Hi Julie,
We had a recent finding against us as we didn't have a documented means of evaluating the effectiveness of training.
Do you have some examples of how you would document this?
Thanks
Deli
Evaluating the effectiveness of training? 3 questions come up right off the bat.
1 - Are the recipients able to do that for which they were trained in a manner that it works for you? Binary answer ... Yes or No
2 - Were the recipients capable to do that for which they were to be trained in a manner that would work for you? Binary answer .... Yes or No
3 - Was the training delivered something that was actually intended to be beneficial or was it just stylish?...... Multiple choice
I like #3 because I experienced literally hundreds of cases where people were attending a Lead Auditor course and starting off it was a total waste of time and money for and by them. The vast majority could have gotten by with an Internal Auditor course or even just a simple one day intro to whatever standard was involved...............BUT!................ Lead Auditor courses were and still are "STYLISH" and there's no intent to go beyond getting a fancy certificate with a handsome logo and being able to claim that they're "certified" because they passed a test.

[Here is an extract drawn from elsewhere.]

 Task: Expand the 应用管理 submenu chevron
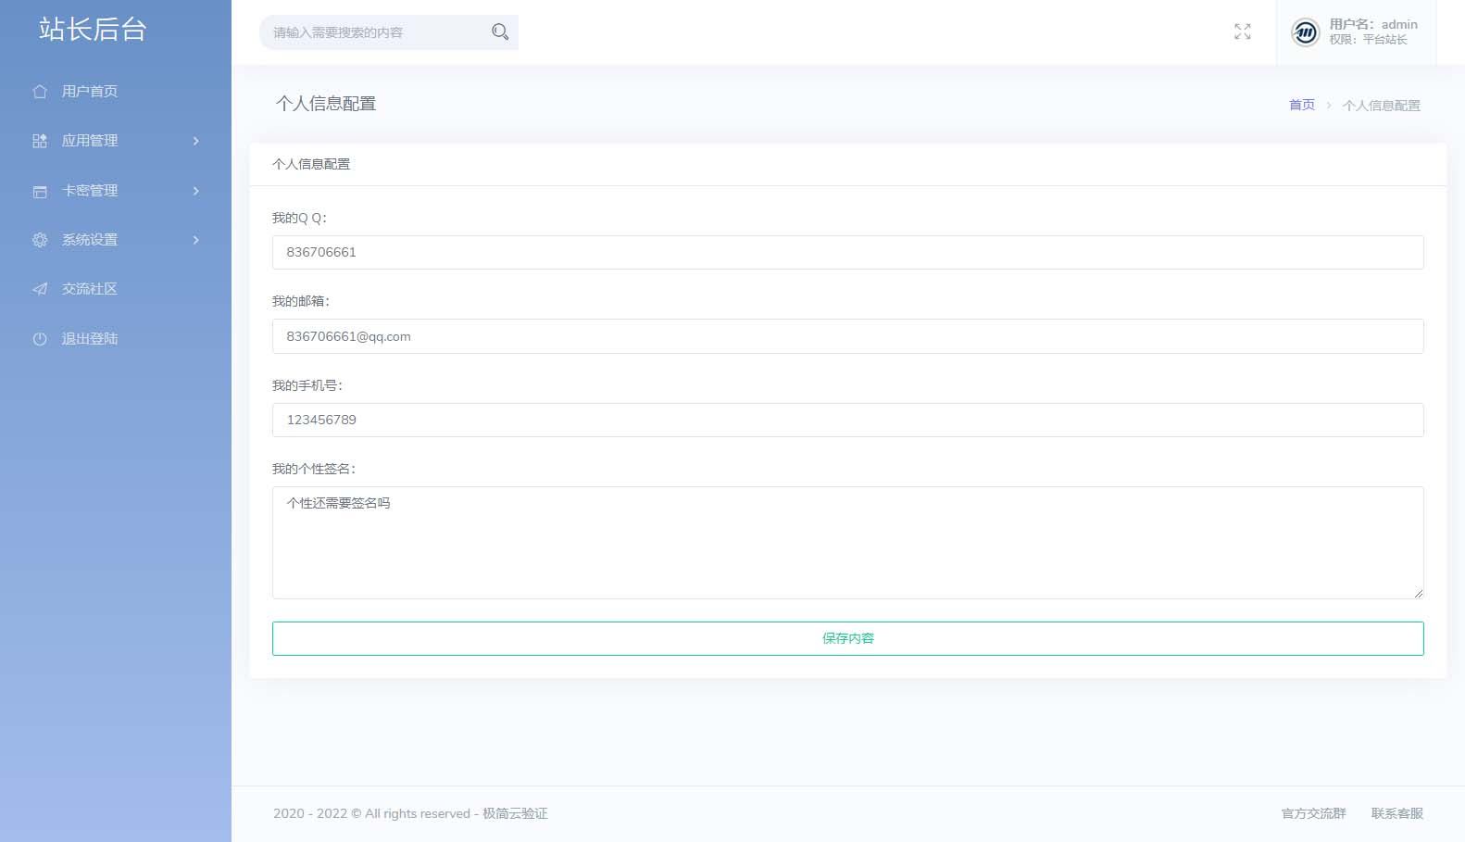pos(195,141)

You got evaluate training through performance that is directed towards a desired outcome and not with some silly test that someone like me could probably pass without doing a single second of the training (I have done it more than once during an audit to illustrate the bogus pass = competence concept just before delivering more the NC). I've an earned MBA (finance heavy) ........You don't want me managing your business finances, trust me, but I can pass the test. (got an exam 98)
Help any?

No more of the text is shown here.